# Impact of sample size on sample covariance

From the formula of sample covariance, we see

$$\operatorname{Cov}(X,Y) = \frac{1}{m} \sum_{i=1}^m (x_i - \bar{x})(y_i - \bar{y})$$

where $$\bar{x}, \bar{y}$$ are the sample means. It seems like the sample size $$m$$ will have an impact on the final outcome. Is the intuition true?

• The more data you have, the better information about their covariance or correlation. Hence what you are seeing. – Bach Feb 11 at 16:49
• It depends on how you take the sample. Assuming it's a simple random sample, then it's the random selection that affects the outcome. Sample size affects it a little because this formula is a biased estimator of the population covariance but is asymptotically unbiased. That means the estimates with smaller samples will be a little low on the average, but the amount of that bias decreases with sample size. But is this what you're trying to get at, or did you mean to write "$1/(m-1)$" for the fraction? – whuber Feb 11 at 20:28
• @whuber, yes this is exactly what I was getting at. I can now see that if it is a random sample, sample size will not impact covariance in a unidirectional way, unless it is a sample size of 1. – lvdp Feb 11 at 20:54
• @Bach : The question appears to assume $(X,Y)$ is uniformly distributed on a finite set. Thus we have a census of the whole population rather than a sample. – Michael Hardy Feb 11 at 21:48
• Would it be correct to call this formula 'population covariance' instead of 'sample covariance', for clarity. – Sergei Rodionov Feb 16 at 16:15

Remember that if you increase the number of data points then you will need actual new data points, so you will have more $$x_i$$ and $$y_i$$ values. This means that the value $$m$$ in your formula will change, but you will also now have additional terms in your sum, so that will change too. So yes, the sample covariance will change as you get more values (except in highly unusual cases) because you are using a different data set.
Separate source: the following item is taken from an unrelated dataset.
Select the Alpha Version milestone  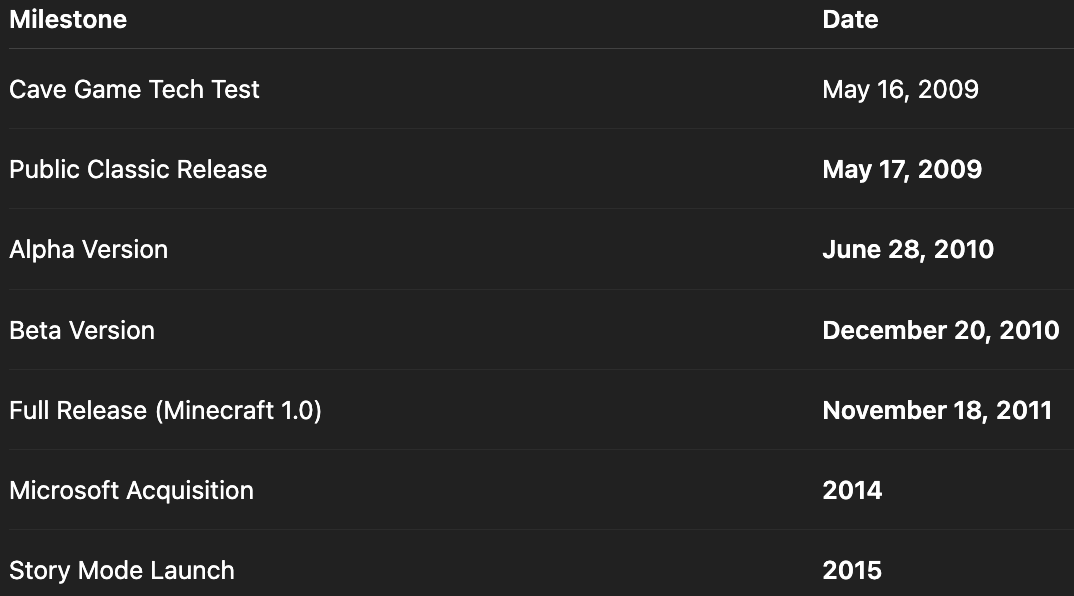(88, 249)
Assuming that the sequences $$(X_1,Y_1), (X_2,Y_2), (X_3,Y_3), ...$$ are exchangeable, as $$m \rightarrow \infty$$ the sample covariance will converge to the true covariance between the pairs of values. So in this case you will generally expect that as $$m$$ becomes larger the sample covariance will start to become more stable (i.e., change less) and will converge towards a fixed value.

Additional note: It is usual for the sample covariance to be defined with incorporation of Bessel's correction (i.e., using $$m-1$$ in the denominator instead of $$m$$). This is done to ensure that the sample covariance is an unbiased estimator of the true covariance.